Avec Mon regard est tien, l’artiste tente de rendre tangible une mémoire constituée de narrations plurielles et non linéaires. L’ensemble se compose par touches, sur le papier et dans le lieu, Louise dessine dans et avec l’espace en imbriquant l’architecture comme le vecteur d’un échange intérieur-extérieur. Pour son dispositif de monstration, les formes de la « maison », en référence aux Eglises, opèrent une subtile mise en abîme. Ainsi les dessins sont installés tels des supports de perception dissociative du regard.


Par ses images l’artiste nous invite à voir à travers d’autres yeux : notamment ceux d’animaux qui ont perçu et perçoivent Les Eglises autrement. Cette transposition est pensée pour créer un décalage nécessaire, elle décentre le regard humain et l’intègre dans un point de vue symbiotique. La Nature est ici convoquée, presque partout et sous des formes variées, comme l’incarnation du vivant dans son ensemble, mais elle n’apparait pas en qualité de « création ultime » à imiter. Louise ne cherche pas à la représenter pour l’embellir, et donc ne cherche pas à la maitriser ou à la domestiquer. Ce geste de décentrement du regard est d’abord un renoncement, ou un appel à ne plus dominer le vivant formulant une invitation, par le fond et la forme, à habiter le monde autrement. Cette démarche réconcilie Nature et culture, trop souvent pensées en opposition. Penser l’Humain et son environnement dans une unité pour intégrer l’autre, l’ailleurs et l’altérité au centre de la vie est ce qui rend le désir d’autre chose toujours possible. En portant ainsi notre regard hors-champs, Louise nous rappelle qu’il est illusoire de vouloir réduire les choses à la représentation de ce qu’elles sont. L’artiste appréhende le lieu, son histoire et tous les protagonistes avec délicatesse, ouvrant les possibles de la subjectivité. Chaque singularité, chaque regard, devient les fragments d’un non-lieu, dans lequel nous sommes invités à déambuler. Ici, Louise postule le retour à un monde au-delà des cadres de perception. Ceux de ses images d’abord, et dans le même mouvement, elle repousse tous les cadres : idéologiques, politiques ou religieux. En formalisant un territoire sans norme l’artiste cherche à s’abstraire de tout rapport répressif.

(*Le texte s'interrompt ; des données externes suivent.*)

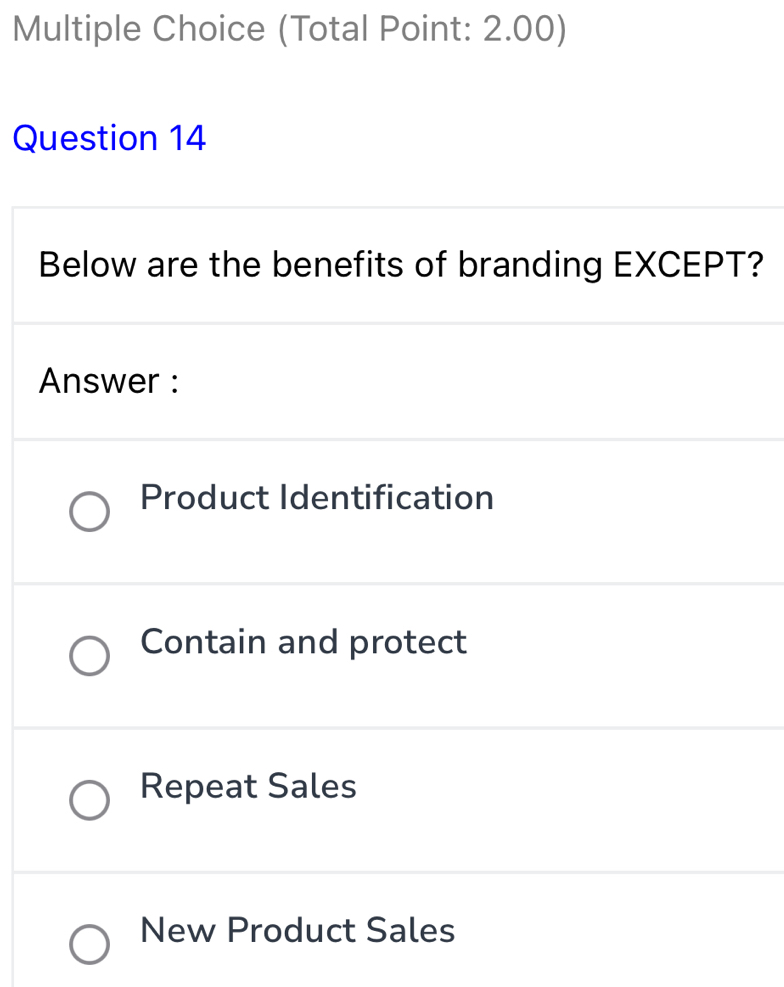Mark Contain and protect as the exception
The height and width of the screenshot is (987, 784).
click(x=89, y=656)
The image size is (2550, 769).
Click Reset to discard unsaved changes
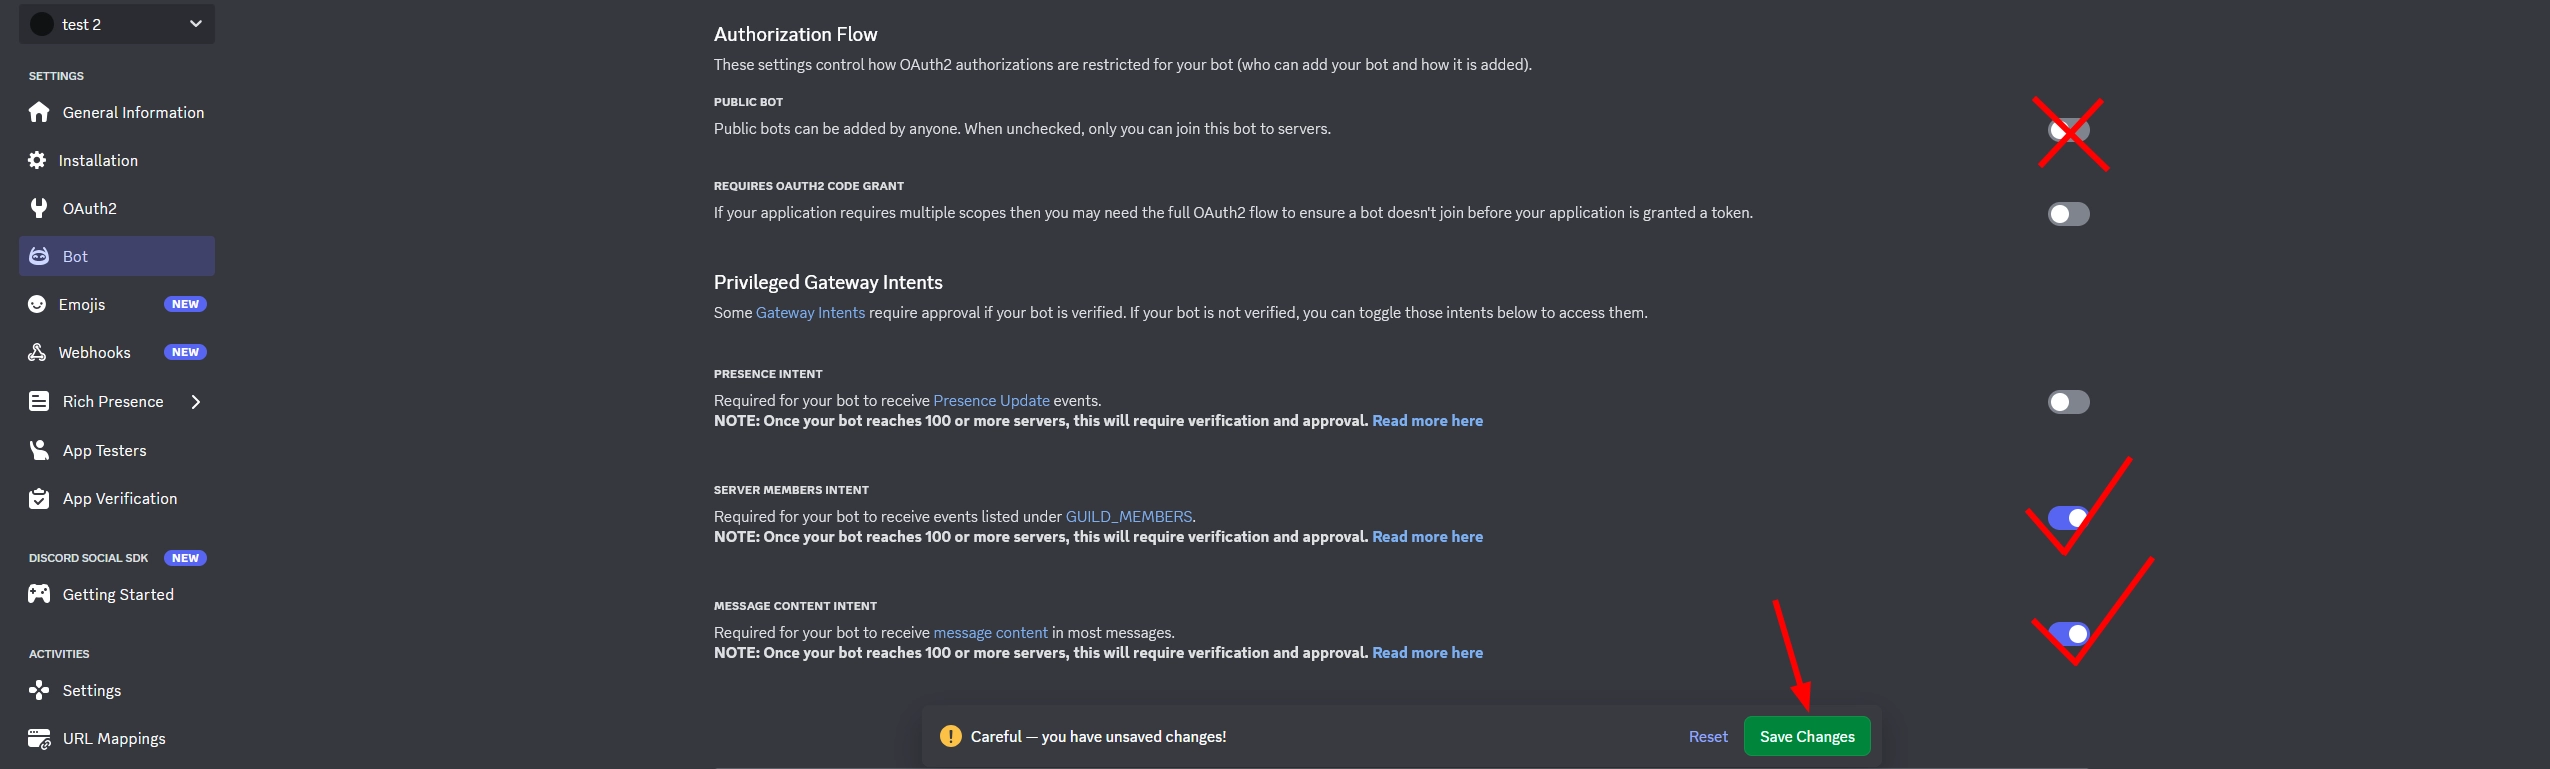1708,736
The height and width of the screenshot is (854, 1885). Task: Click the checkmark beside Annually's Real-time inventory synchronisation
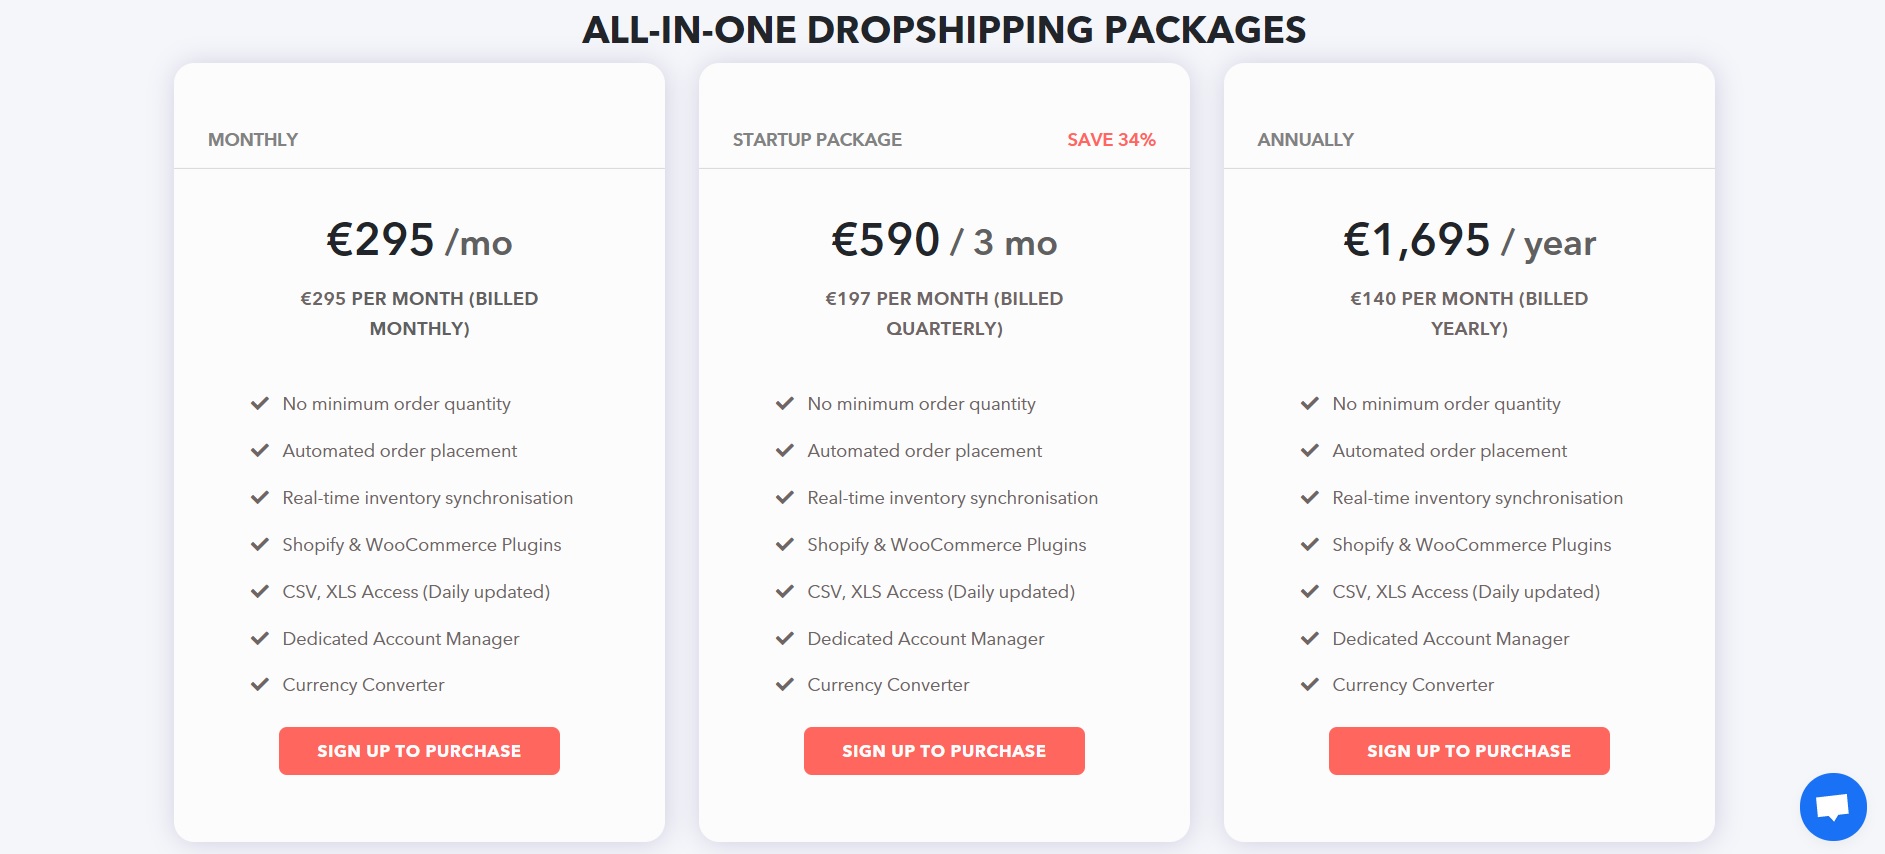point(1308,497)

Avec le décentrement opéré dans chaque dessin, apparaît une forme d’inversion : entre le sujet et le fond, le regardé et le regardeur. Ce glissement nous rappelle qu’avant de devenir un sujet pictural symbole d’émancipation, le paysage apparaissait à la marge dans la composition. Cette libération créatrice s’apparente, à sa manière, à la fin des obligations religieuses dans l’Histoire de la peinture occidentale et avec elle le développement rapide de la peinture de paysage à la Renaissance. Le basculement d’une époque, un changement de paradigme ou le passage de l’obscurité à la lumière se caractérise par un pas de côté. Comme la terre n’est pas au centre de l’univers, l’Humain n’est pas le centre du monde.

 

Cette vision, assurément pas romantique, nous rappelle qu’une société produit et détermine son centre et ses marges. Les interactions qui en découlent hiérarchisent les relations en créant la contrainte d’une conformité à réaliser. Cet effet de coercition pose la limite qui définit la frontière extérieure de l’anormal, limite de laquelle Louise cherche, en inversant les regards, à s’affranchir.

 

 

Renaud Codron,

Commissaire de l’exposition 

«Mon regard est tien» 

 

Avril 2025



 

Jacques Rancière aime nous rappeler que « ce qui est requis du peintre pour que son œuvre égale la nature, c’est qu’il introduise sur sa toile l’exacte proportion de traits variés qui se fonde en un tout harmonieux. Mais cela veut dire aussi qu’il est constamment sur le seuil où la variété qui attire le regard doit se perdre dans l’unité qui le porte au-delà de lui-même» 1 .

 

Bercée par cette idée, Louise la distille dans les fragments de paysage qu’elle dessine. Ils proviennent

d’une forme d’intuition à «aller vers», à «aller dedans», mais surtout de ce désir d’aller «au-delà du visible»2 . C’est en cela que ses rameaux, marécages, nénuphars, ronces et insectes rendent saisissables ces instants arrachés au-dessus d’une palissade, derrière un grillage. Tel un intérêt porté à une vie secrète, à une nature que l’on voudrait intangible, mais éternellement fragile, Louise met pourtant à distance une vision romantique du paysage. Derrière les strates du paysage que Louise dessine, se manifeste d’abord un apprentissage de la nature. Cherchant à comprendre les ondulations, les articulations d’un arbre, les enchevêtrements de feuilles mortes, elle met en scène une reconsidération des lieux de vie partagés. De cette complexité, Louise sait pour autant s’attarder sur la beauté d’une fleur, de Bourrache de préférence, la première qu’elle nommera grâce à sa grand-mère. Ces parties, révélées par le délicat emboîtement du parfait trait et de l’imparfaite masse, se lisent au gré d’interstices, de percées, qui mettent à jour l’intrication du proche et du lointain. 

 

À l’instar de Nils Udo qui «touche l’écorce de l’arbre, observe le vol de l’oiseau, déguste le goût de la baie et, enfin, sent le parfum de la fleur» 3 , Louise nous invite à nous approcher au plus près de ce qui se joue dans l’environnement. Son travail cherche ainsi non seulement à nous relier à ce dernier, mais également à nous ancrer en lui.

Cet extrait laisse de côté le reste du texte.